▶ **ACTIVITY**: Everything in the data except the pictures belongs in your answer, copied exactly.

▶ **EXTRACTED ENTRIES**:

╔══

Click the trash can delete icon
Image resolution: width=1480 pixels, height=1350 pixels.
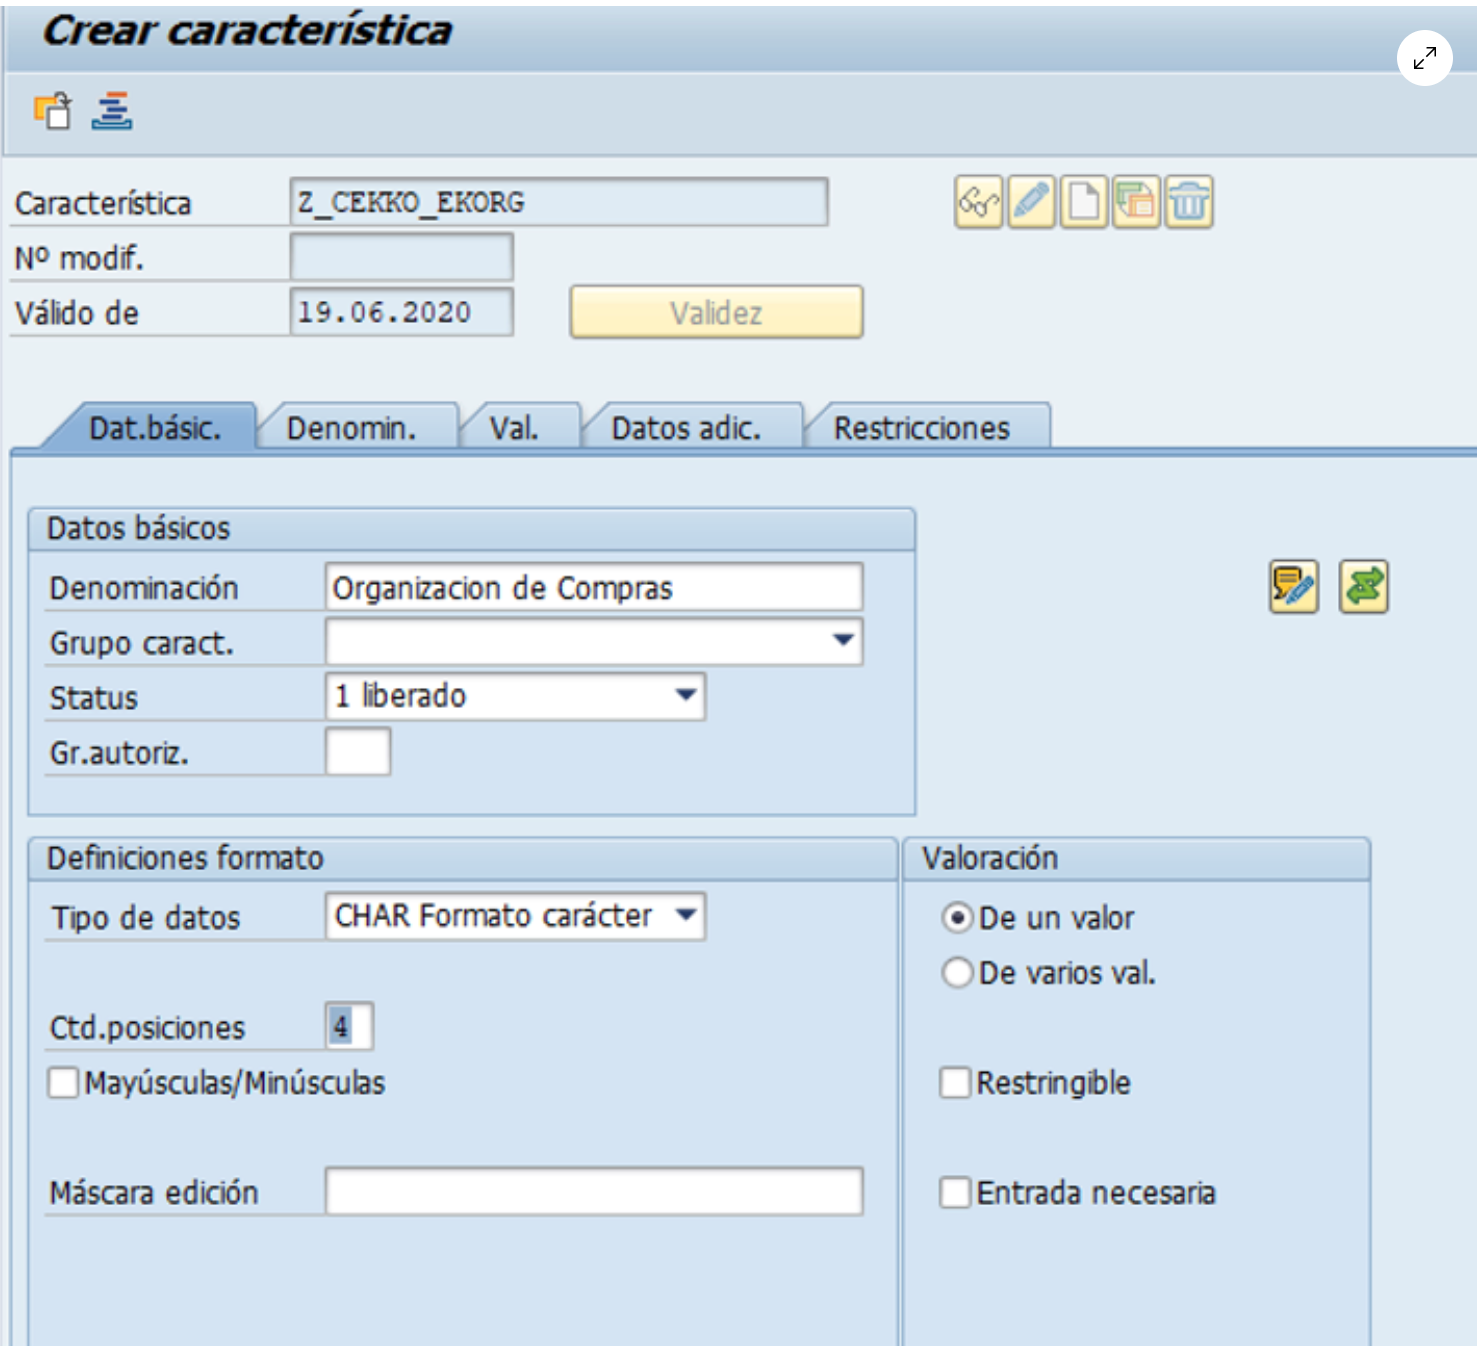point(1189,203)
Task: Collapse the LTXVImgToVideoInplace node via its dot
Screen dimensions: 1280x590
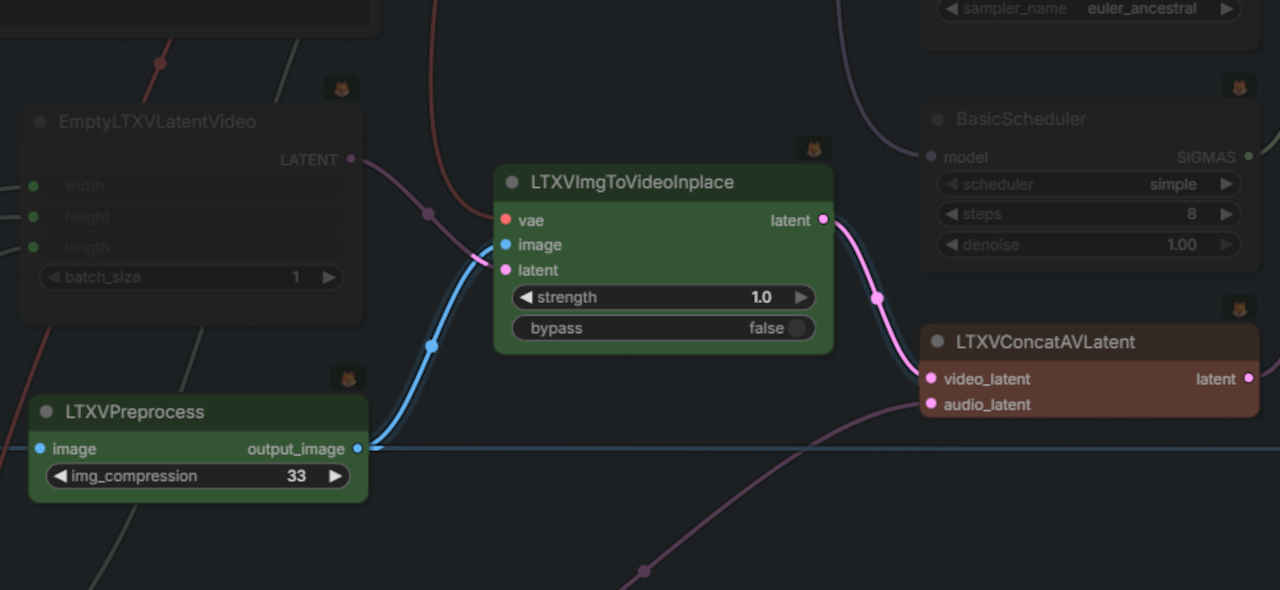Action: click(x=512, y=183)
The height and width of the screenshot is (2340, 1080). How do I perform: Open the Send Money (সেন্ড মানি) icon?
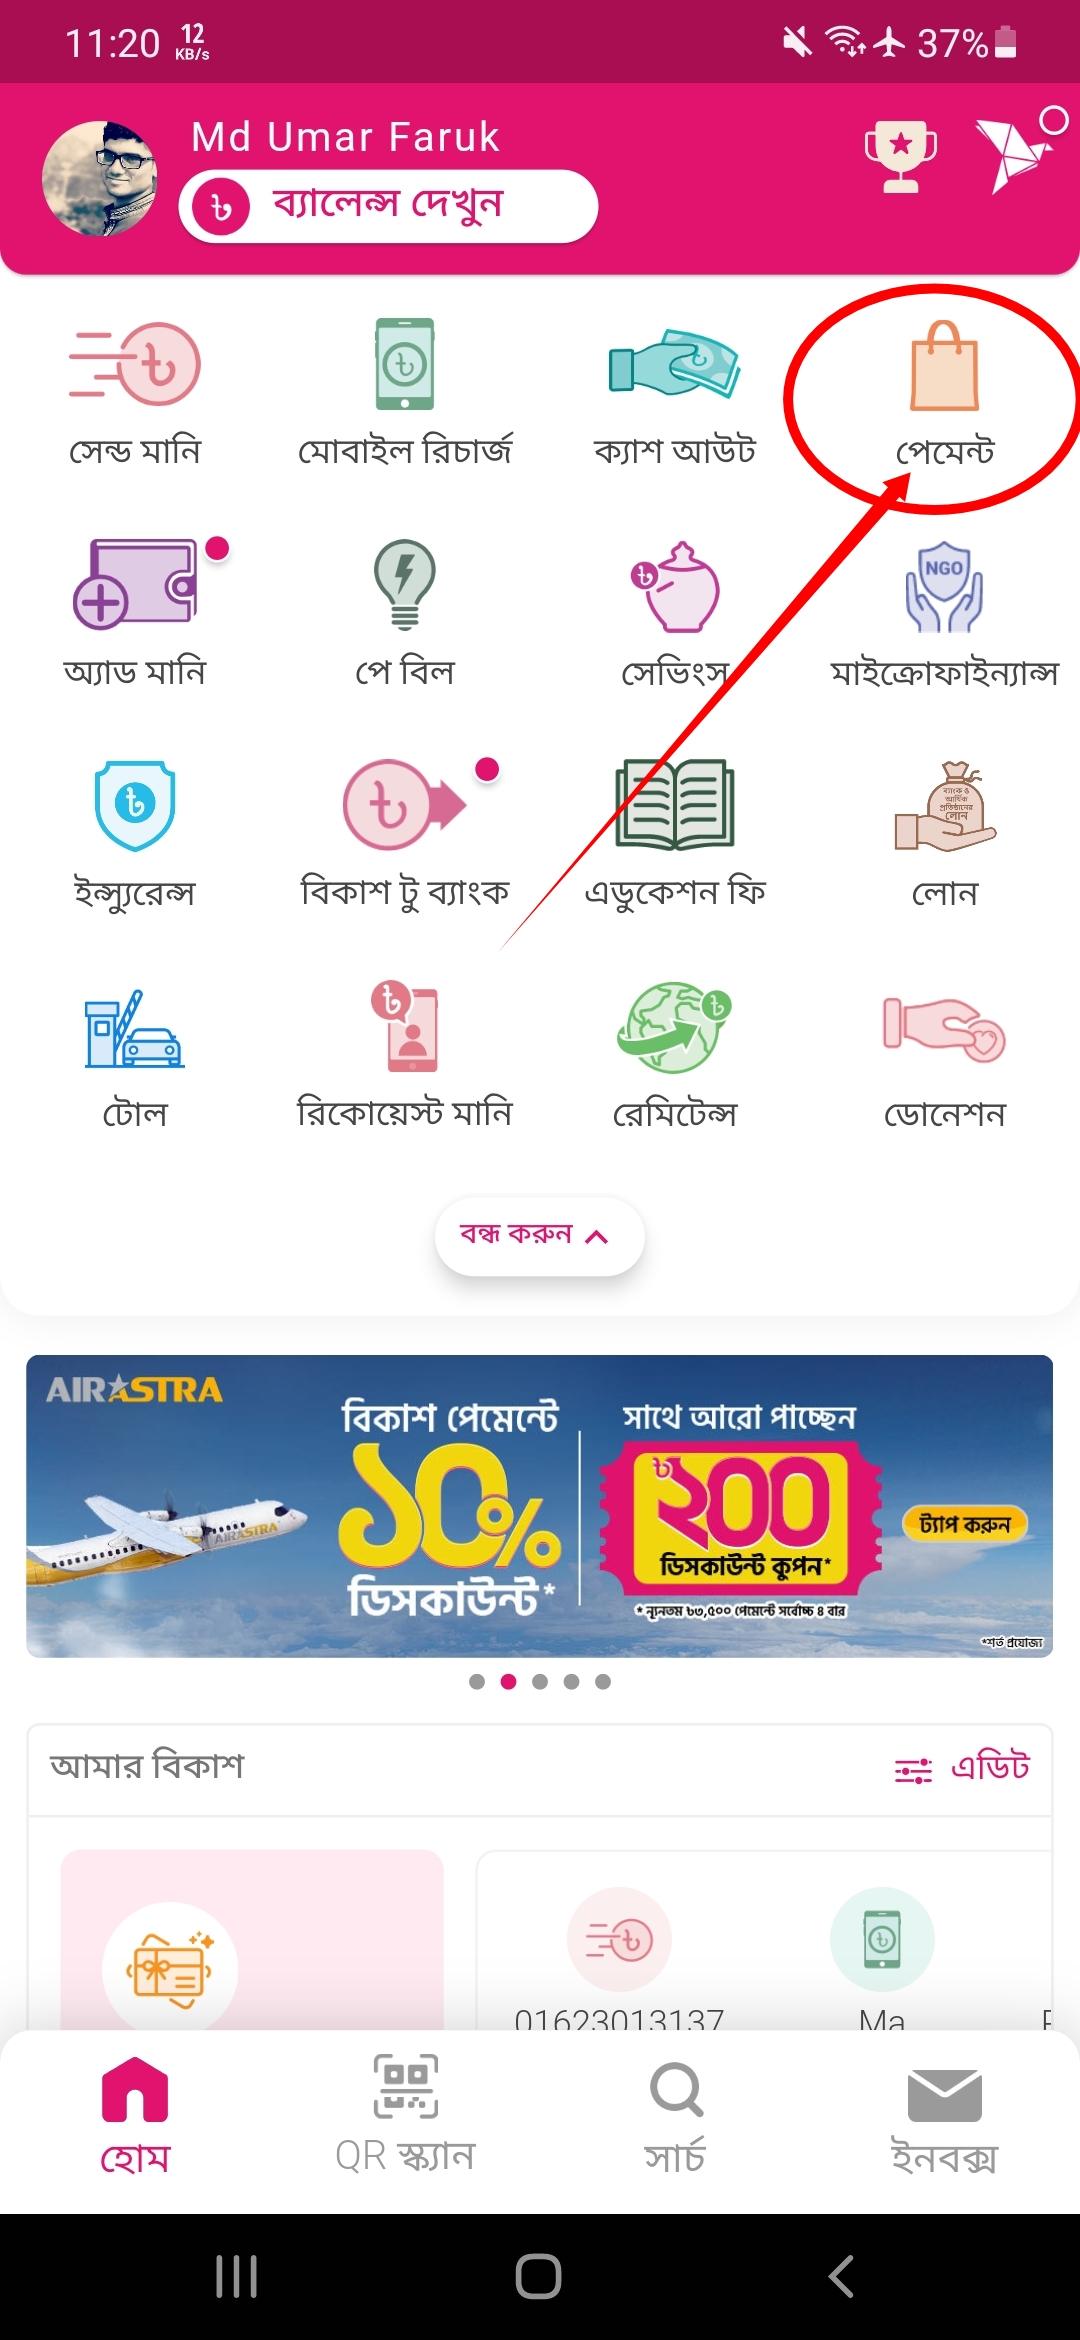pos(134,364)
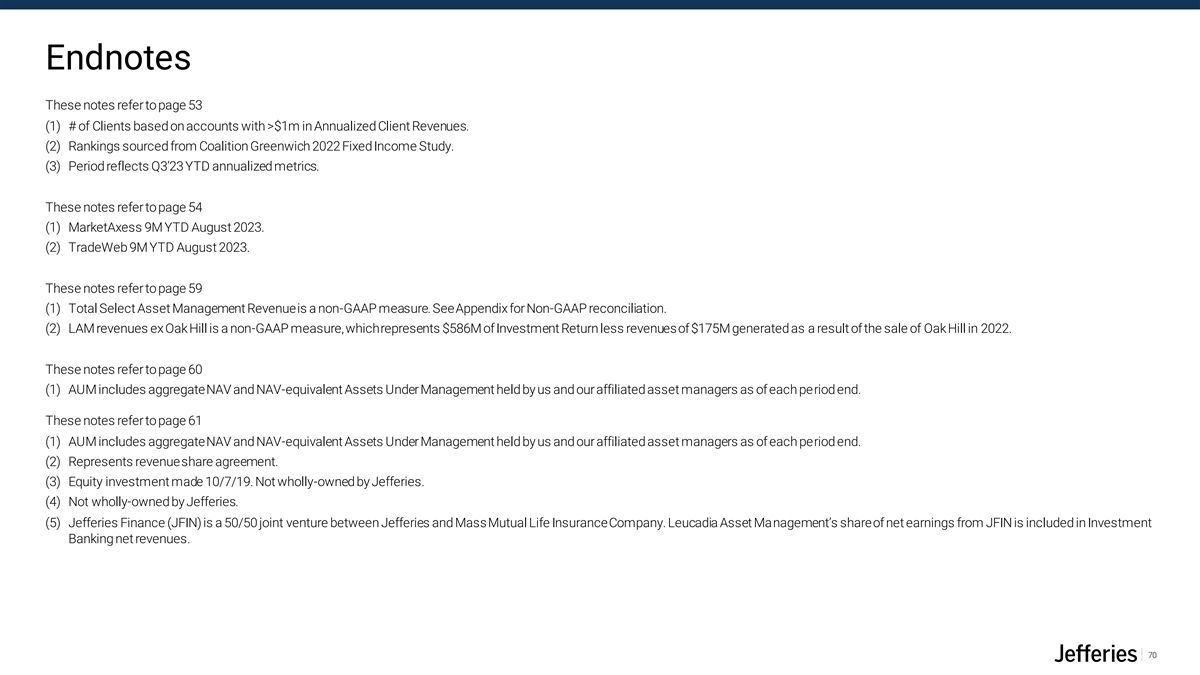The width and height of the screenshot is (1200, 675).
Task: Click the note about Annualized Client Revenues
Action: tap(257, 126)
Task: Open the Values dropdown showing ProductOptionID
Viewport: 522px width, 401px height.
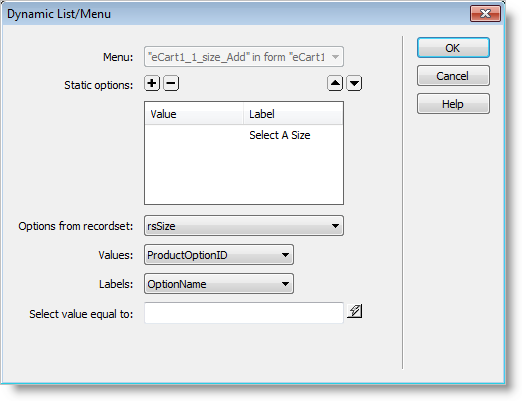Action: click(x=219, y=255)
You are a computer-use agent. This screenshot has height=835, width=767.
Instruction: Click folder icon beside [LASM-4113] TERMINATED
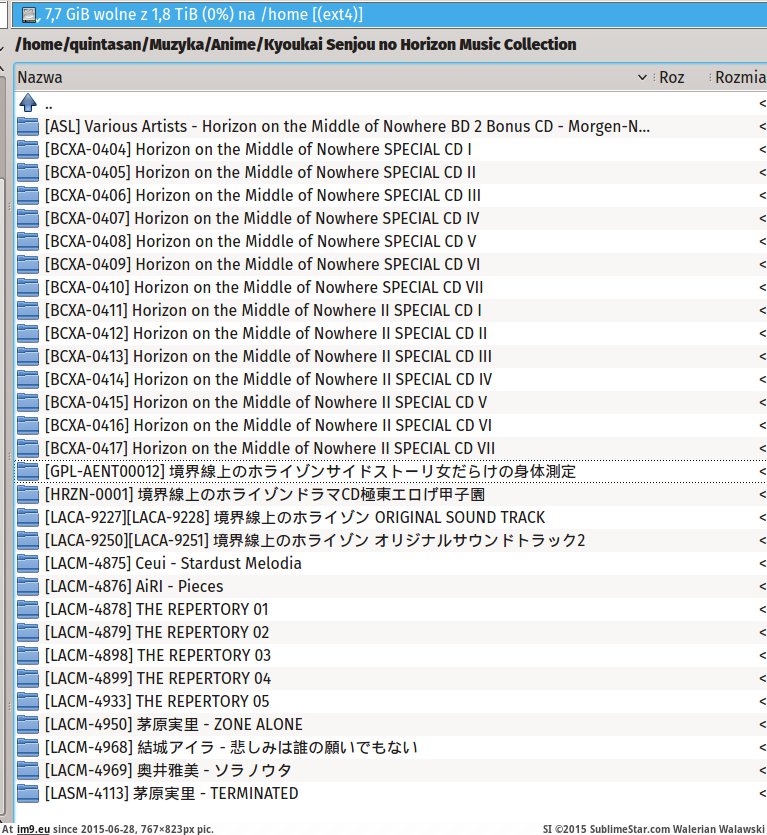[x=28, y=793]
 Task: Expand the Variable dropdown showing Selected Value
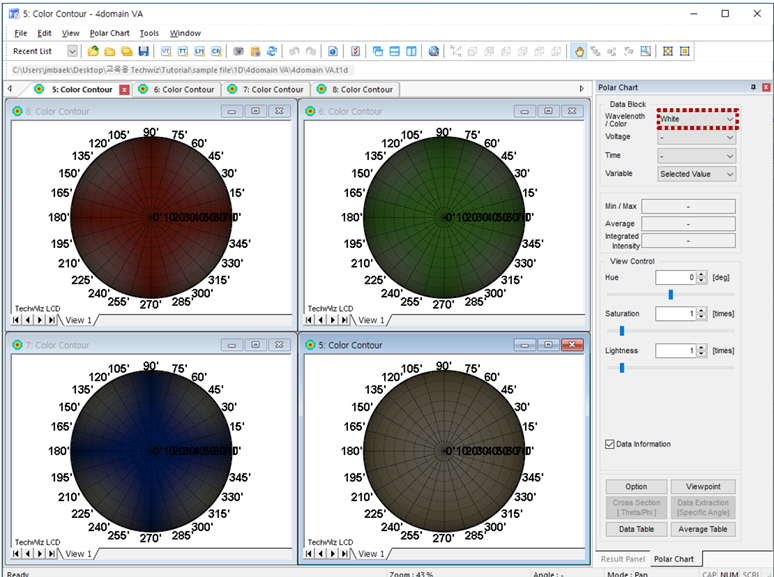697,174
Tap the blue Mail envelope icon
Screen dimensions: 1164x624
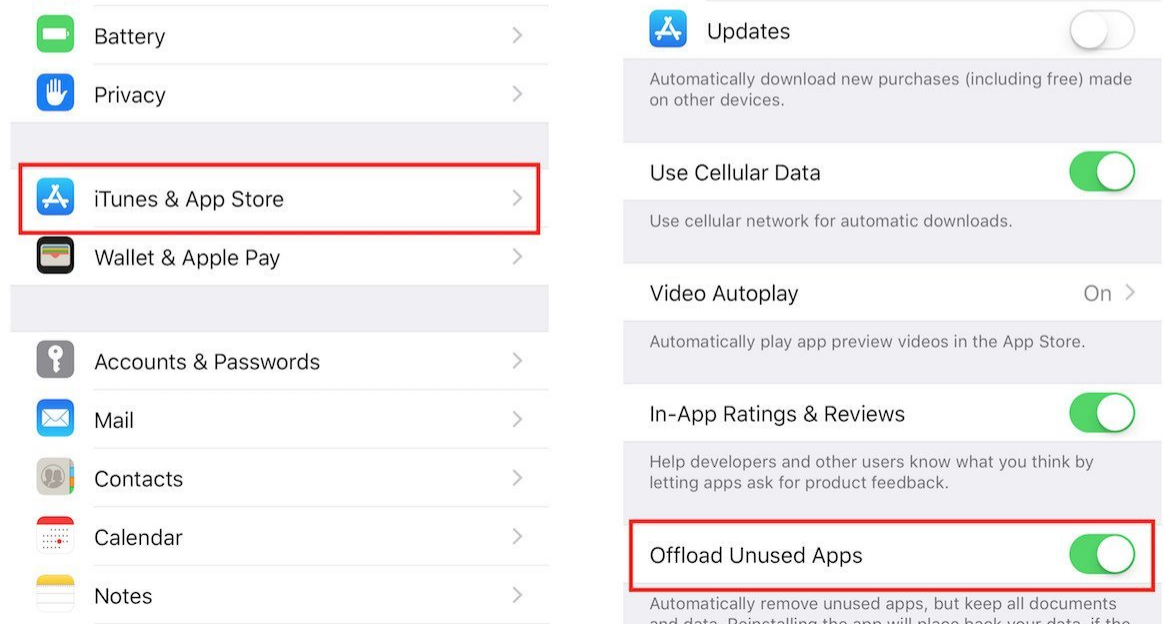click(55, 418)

╚══

▶ **RESULT**:
Click the trash can delete icon
Image resolution: width=1480 pixels, height=1350 pixels.
point(1189,203)
Task: Collapse the LTXVImgToVideoInplace node via its dot
Screen dimensions: 1280x590
Action: click(x=512, y=183)
The height and width of the screenshot is (2340, 1080). How do I perform: Open the Send Money (সেন্ড মানি) icon?
pos(134,364)
The width and height of the screenshot is (1200, 675).
Task: Click the note about Annualized Client Revenues
Action: tap(257, 126)
Task: Open the Values dropdown showing ProductOptionID
Viewport: 522px width, 401px height.
Action: click(x=219, y=255)
You are a computer-use agent. This screenshot has height=835, width=767.
Instruction: Click folder icon beside [LASM-4113] TERMINATED
[x=28, y=793]
 Task: Expand the Variable dropdown showing Selected Value
697,174
Tap the blue Mail envelope icon
Screen dimensions: 1164x624
click(55, 418)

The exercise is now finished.